İSLAMSIZ SAADET OLMAZ
Batı’dan ithal ettiğimiz her zehrin, şifa yaftası ile sunulmasına kesinlikle razı olamayız. Bu necip milletimizin ne kadınının ne de erkeğinin konumuna her şeyi cinsellikle açıklama eğiliminde olan Freud zihniyetli kişi ya da kurumların plan ve projeleri yön verebilir. Oysa, bugün ülkemizi yönetenler çok iyi bilir ki; merhum liderimiz Erbakan’ın deyimi ile “İslamsız saadet olmaz.” “Cennet annelerin ayağı altındadır.” diyen dinimiz kadına hak etmiş olduğu değeri vermiştir. İslamiyet’in ilk şehidi bir kadındır. İlk Müslüman bir kadındır. Peygamberimizin soyu kızından devam eder. Hz. Ebubekir’in kitap haline getirdiği dünyadaki tek Kur’an-ı Kerim, 3 halife döneminde de bir kadının yanında kalmıştır. O dönemde ise Hristiyanlar bir kadının İncil’e dokunup dokunamayacağını tartışıyorlardı. Kutsal kitabımızda Nisa (Kadınlar), Müntehine (İmtihan edilen kadın), Mücadele (Mücadele eden kadın), Meryem (Hz. İsa’nın annesi)… gibi sure isimleri vardır.

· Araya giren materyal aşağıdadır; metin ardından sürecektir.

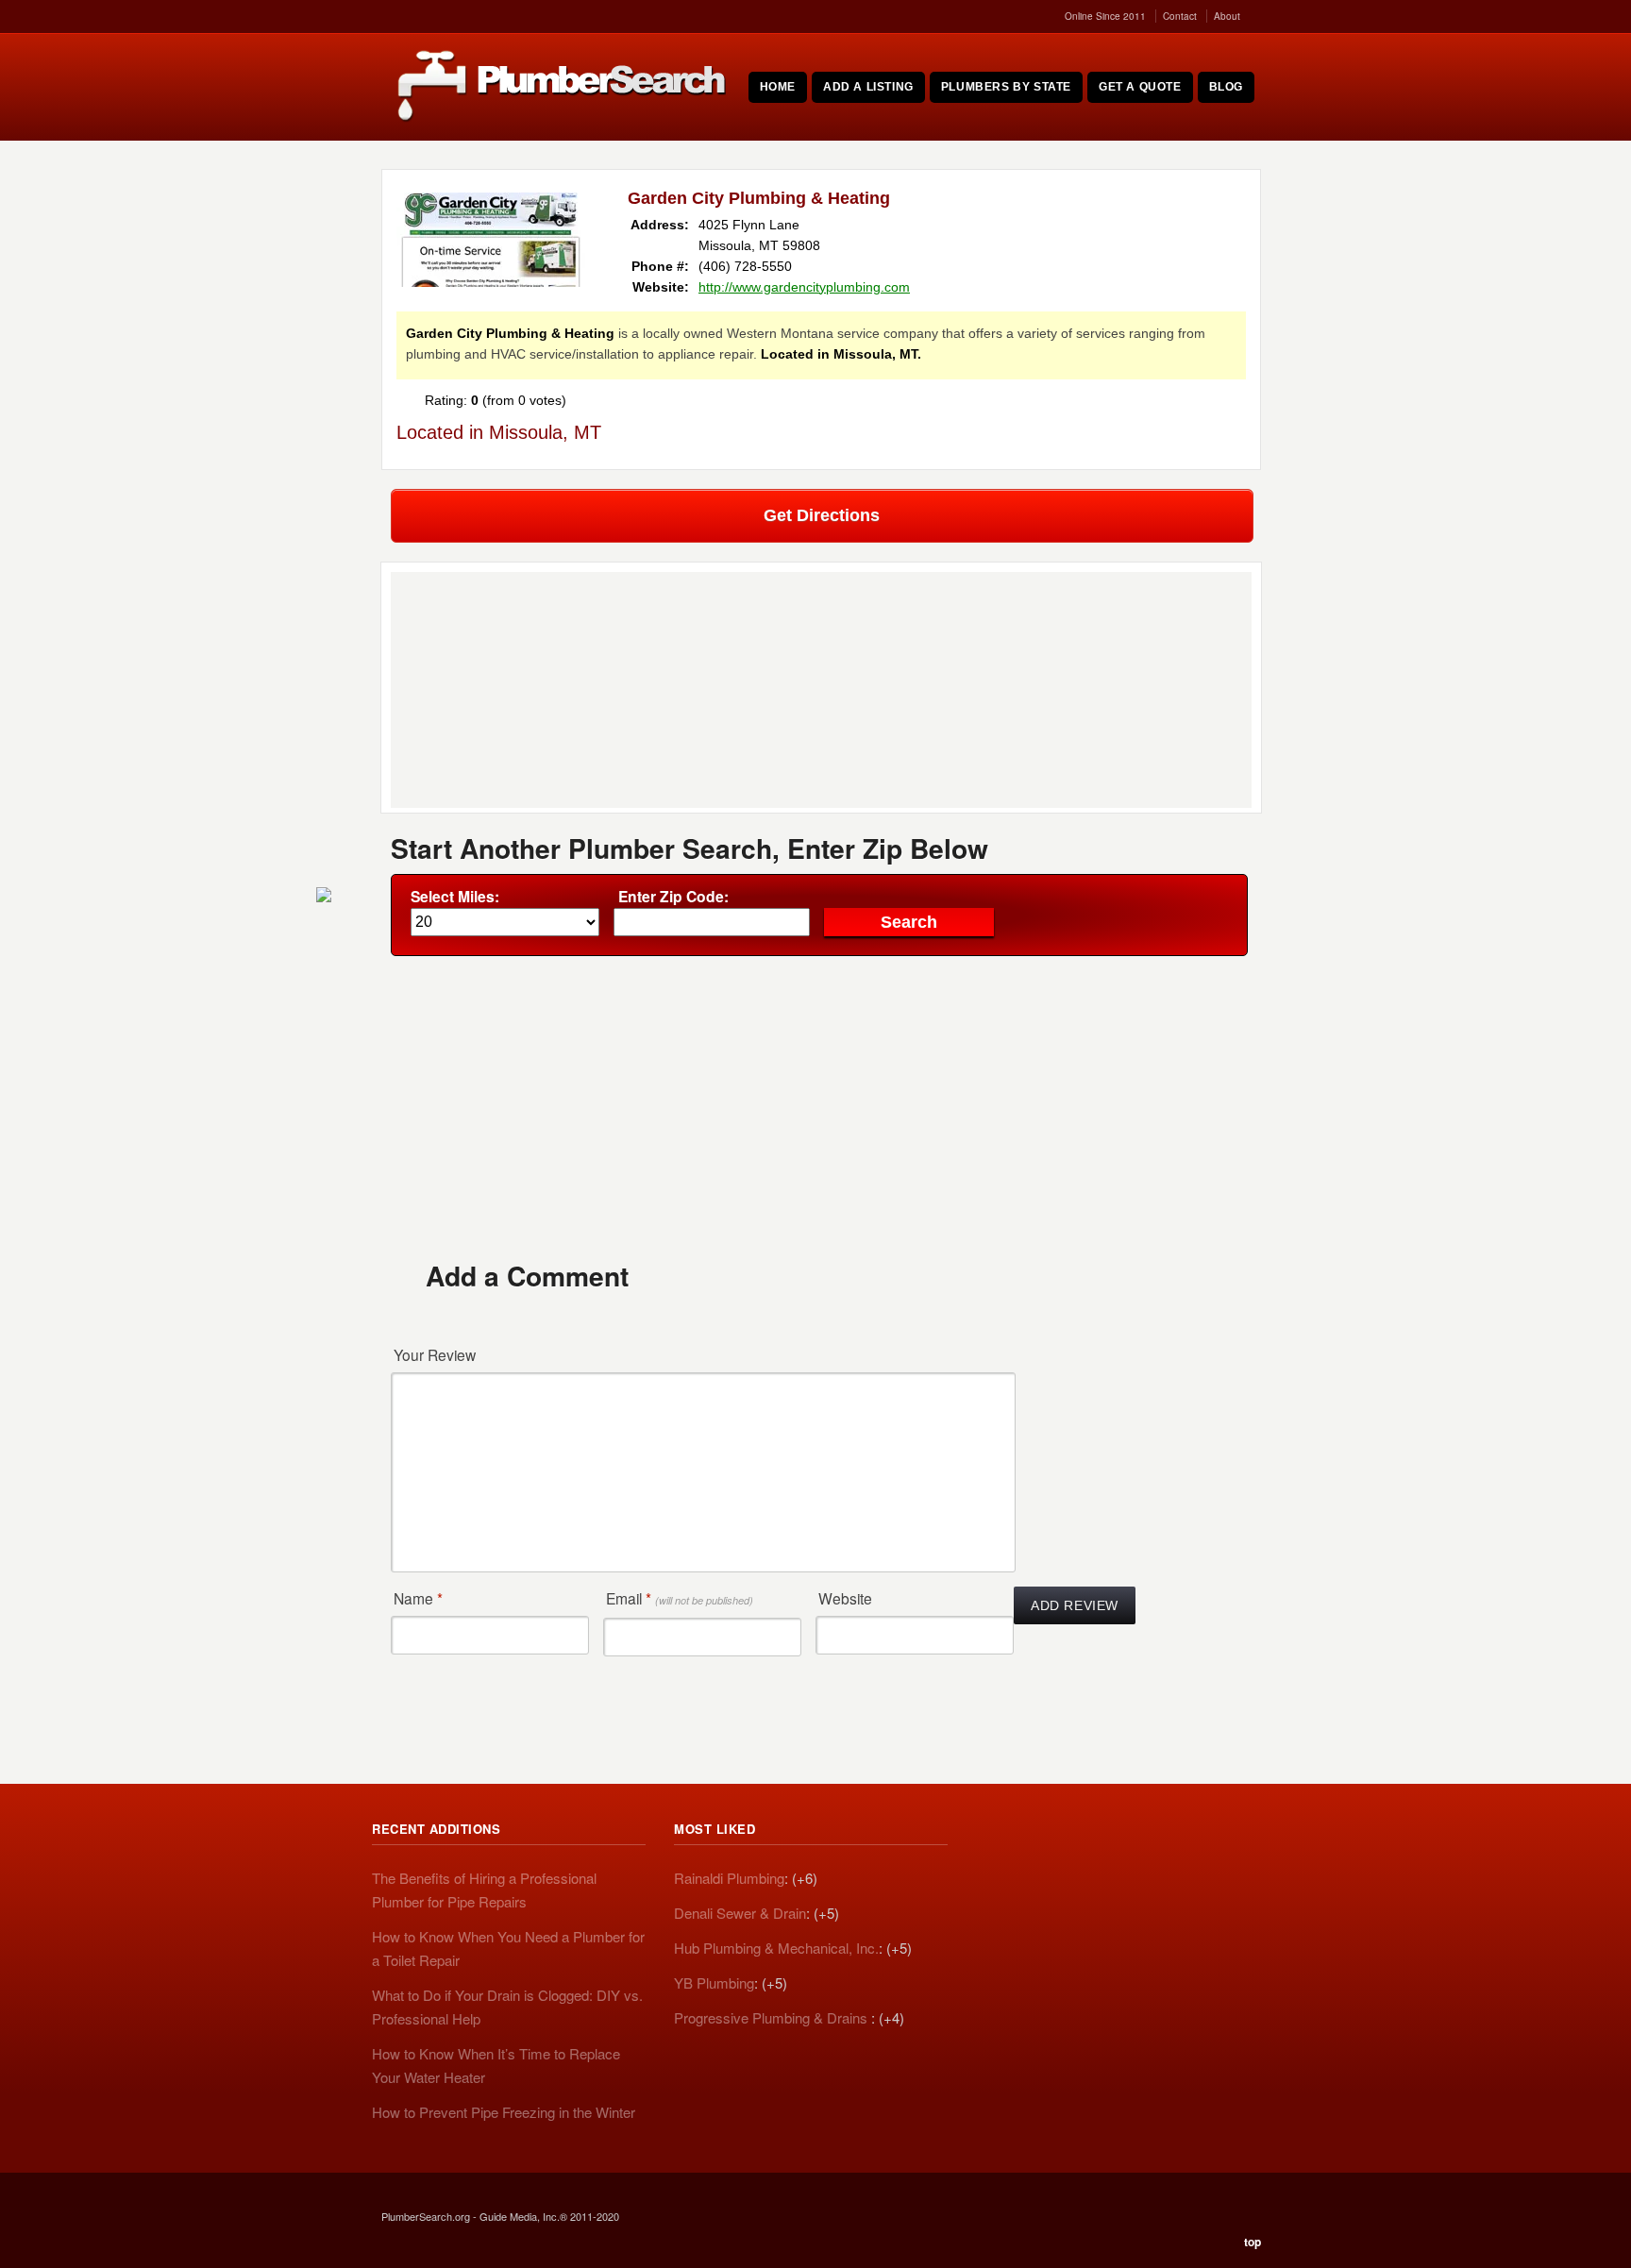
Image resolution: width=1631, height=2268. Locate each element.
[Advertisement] (821, 1107)
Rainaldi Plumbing (729, 1878)
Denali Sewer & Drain (740, 1913)
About (1227, 16)
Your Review (435, 1354)
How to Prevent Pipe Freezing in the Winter (503, 2112)
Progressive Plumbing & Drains (772, 2017)
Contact (1180, 16)
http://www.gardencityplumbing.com (804, 286)
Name (418, 1598)
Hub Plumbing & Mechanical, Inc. (776, 1947)
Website (845, 1598)
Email (679, 1598)
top (1252, 2241)
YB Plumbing (714, 1982)
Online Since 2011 (1105, 16)
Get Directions (822, 515)
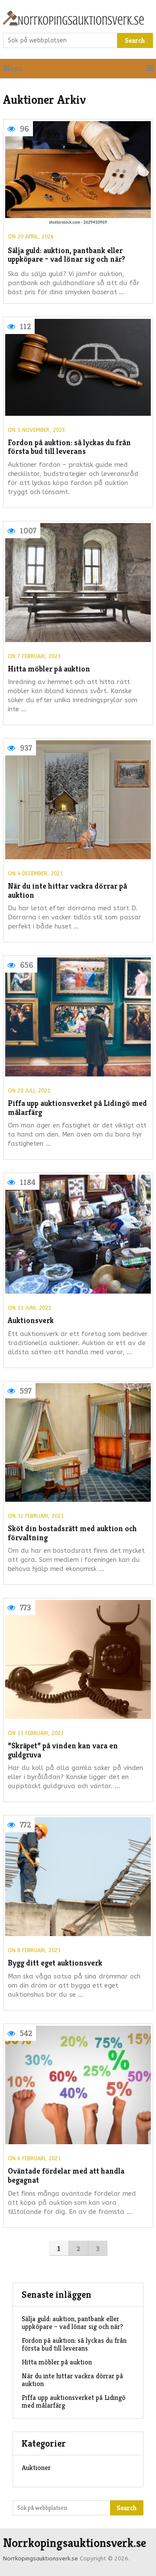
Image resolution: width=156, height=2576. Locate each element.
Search (135, 40)
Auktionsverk (31, 1320)
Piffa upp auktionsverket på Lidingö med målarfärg (77, 1108)
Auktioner (36, 2467)
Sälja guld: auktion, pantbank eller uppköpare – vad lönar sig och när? (66, 255)
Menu (13, 68)
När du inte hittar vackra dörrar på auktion (67, 890)
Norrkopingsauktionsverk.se (74, 2543)
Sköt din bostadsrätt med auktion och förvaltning (72, 1533)
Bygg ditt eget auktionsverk (55, 1963)
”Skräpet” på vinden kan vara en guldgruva (63, 1750)
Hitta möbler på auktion (49, 669)
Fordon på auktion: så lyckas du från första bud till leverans (69, 447)
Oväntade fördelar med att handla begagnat (66, 2175)
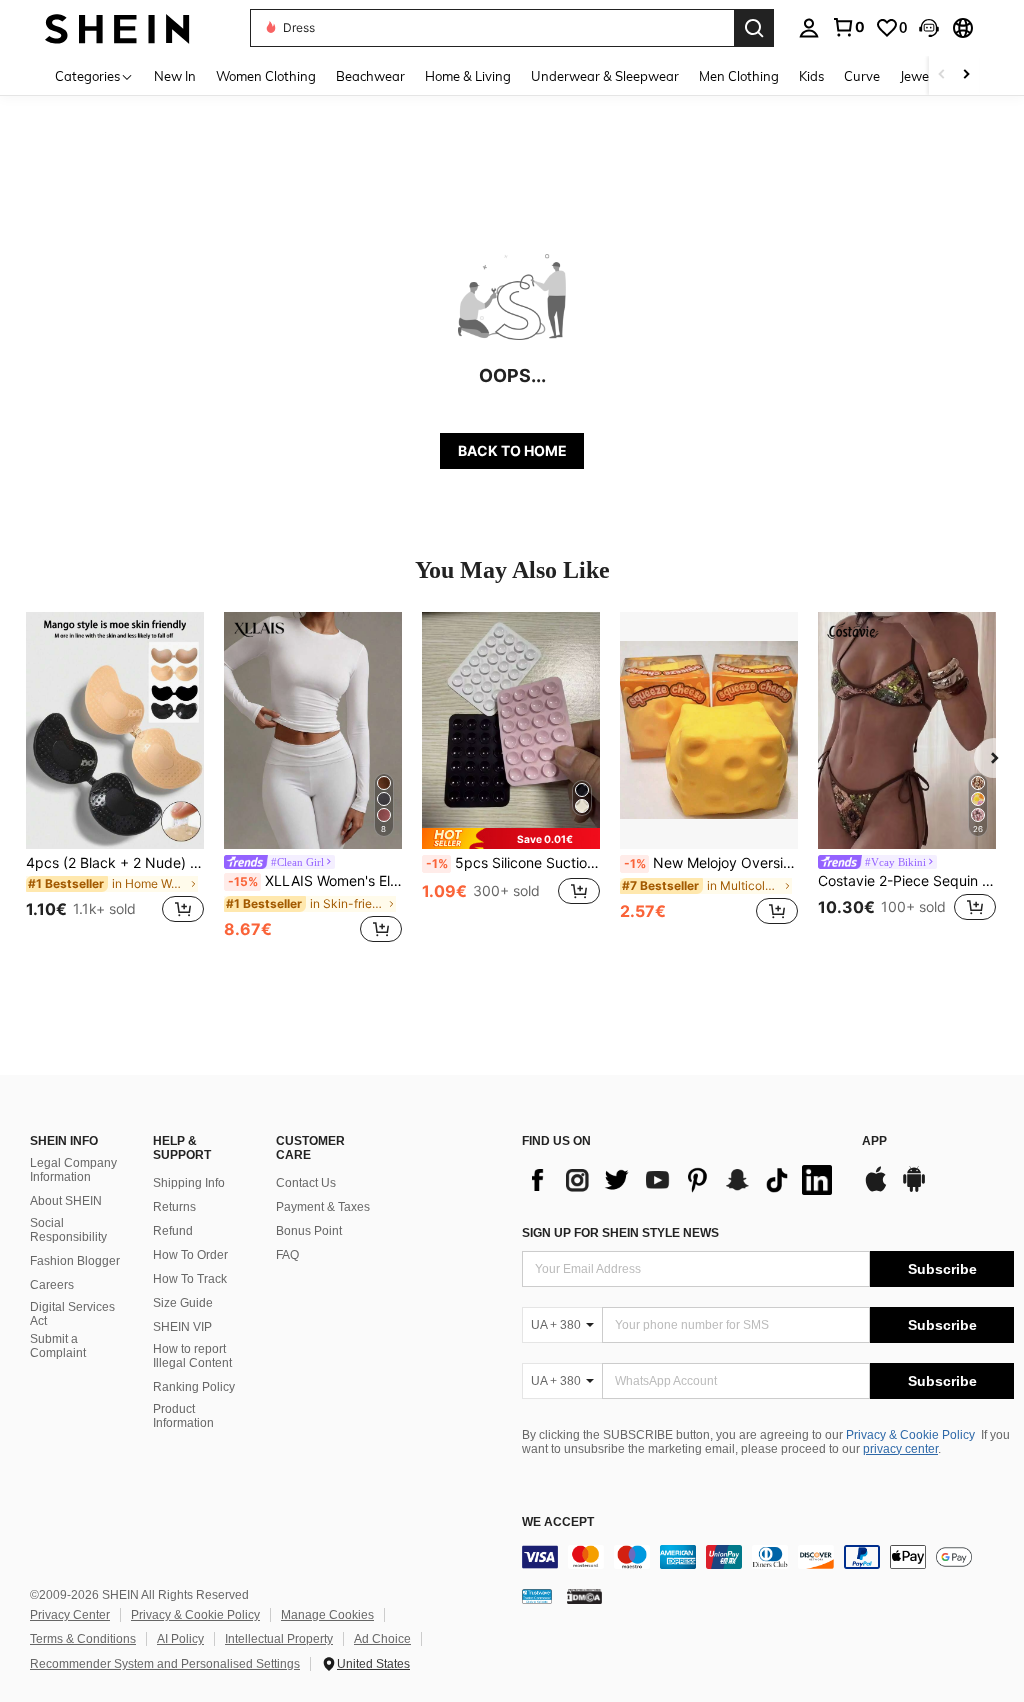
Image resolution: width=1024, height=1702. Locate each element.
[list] (682, 1180)
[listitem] (115, 779)
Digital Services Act (72, 1314)
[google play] (914, 1189)
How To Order (190, 1255)
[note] (511, 838)
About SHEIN (66, 1201)
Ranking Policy (194, 1387)
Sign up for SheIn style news (620, 1233)
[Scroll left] (942, 75)
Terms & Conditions (83, 1639)
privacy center (900, 1449)
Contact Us (306, 1183)
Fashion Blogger (75, 1261)
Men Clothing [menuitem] (739, 76)
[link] (848, 27)
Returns (174, 1207)
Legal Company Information (73, 1170)
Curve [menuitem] (862, 76)
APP (874, 1141)
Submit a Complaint (58, 1346)
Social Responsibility (68, 1230)
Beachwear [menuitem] (370, 76)
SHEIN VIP (182, 1327)
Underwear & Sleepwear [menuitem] (605, 76)
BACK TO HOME (512, 450)
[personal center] (809, 28)
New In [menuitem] (175, 76)
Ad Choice (382, 1639)
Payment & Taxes (323, 1207)
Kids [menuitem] (811, 76)
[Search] (754, 28)
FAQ (287, 1255)
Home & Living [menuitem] (468, 76)
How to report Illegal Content (192, 1356)
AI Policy (180, 1639)
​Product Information (183, 1416)
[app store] (876, 1189)
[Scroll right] (966, 75)
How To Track (190, 1279)
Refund (173, 1231)
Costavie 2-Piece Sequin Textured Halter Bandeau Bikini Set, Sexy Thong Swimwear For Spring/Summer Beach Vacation (907, 881)
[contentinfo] (768, 1557)
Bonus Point (309, 1231)
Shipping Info (189, 1183)
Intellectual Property (279, 1639)
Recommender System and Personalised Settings (165, 1664)
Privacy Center (70, 1615)
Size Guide (183, 1303)
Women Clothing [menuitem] (266, 76)
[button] (929, 28)
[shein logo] (117, 27)
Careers (52, 1285)
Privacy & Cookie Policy (910, 1435)
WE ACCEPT (558, 1522)
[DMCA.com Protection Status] (584, 1596)
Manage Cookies (327, 1615)
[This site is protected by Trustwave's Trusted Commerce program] (537, 1596)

Kadınlara her durumda ikram edilmesi ilahi mesajla bildirilmiş, ayrıca insanlığın son peygamberi, “yetim hakkının ve kadın hakkının çiğnenmesinden sakındırırım” diyerek, “inananlar arasında en hayırlı olanınız, ailesine en hayırlı olandır” sözü ile son noktayı koymuştur.
Kur’an prensiplerinin, geçmiş tüm toplum prensiplerinden ileri olduğunu belirten Fransız düşünür Roger Garaudy, buna karşın, Batılı kadının, mal ve mülkte tasarruf sahibi olma hakkı, boşanma hakkı da dâhil birçok temel hak ve özgürlüğünü ancak 1300 sene sonra elde edebildiğini söylemiştir. Çağdaş Fransız düşünür Marsile Poizer ise “Avrupalı Hıristiyanlar’a kadına saygı göstermeyi öğreten, İspanya - Endülüs Medeniyeti yoluyla Müslümanlardır.” demiş ve Kur'an'a göre kadınla erkeğin aynı cevherden yaratıldığını, -Kitab-ı Mukaddes'in Tekvin Bölümü'nün ileri sürdüğü gibi- kadının erkeği günaha sevk ettiği inancını asla barındırmadığını, Kur'an'ın ve Hz. Muhammed'in öğretilerinin, kadın haklarının en başta gelen savunucusu olduğunu ispat ettiğini belirtmiştir. Bunlar sadece birkaç örnektir, daha böyle yüzlerce örnek verilebilir.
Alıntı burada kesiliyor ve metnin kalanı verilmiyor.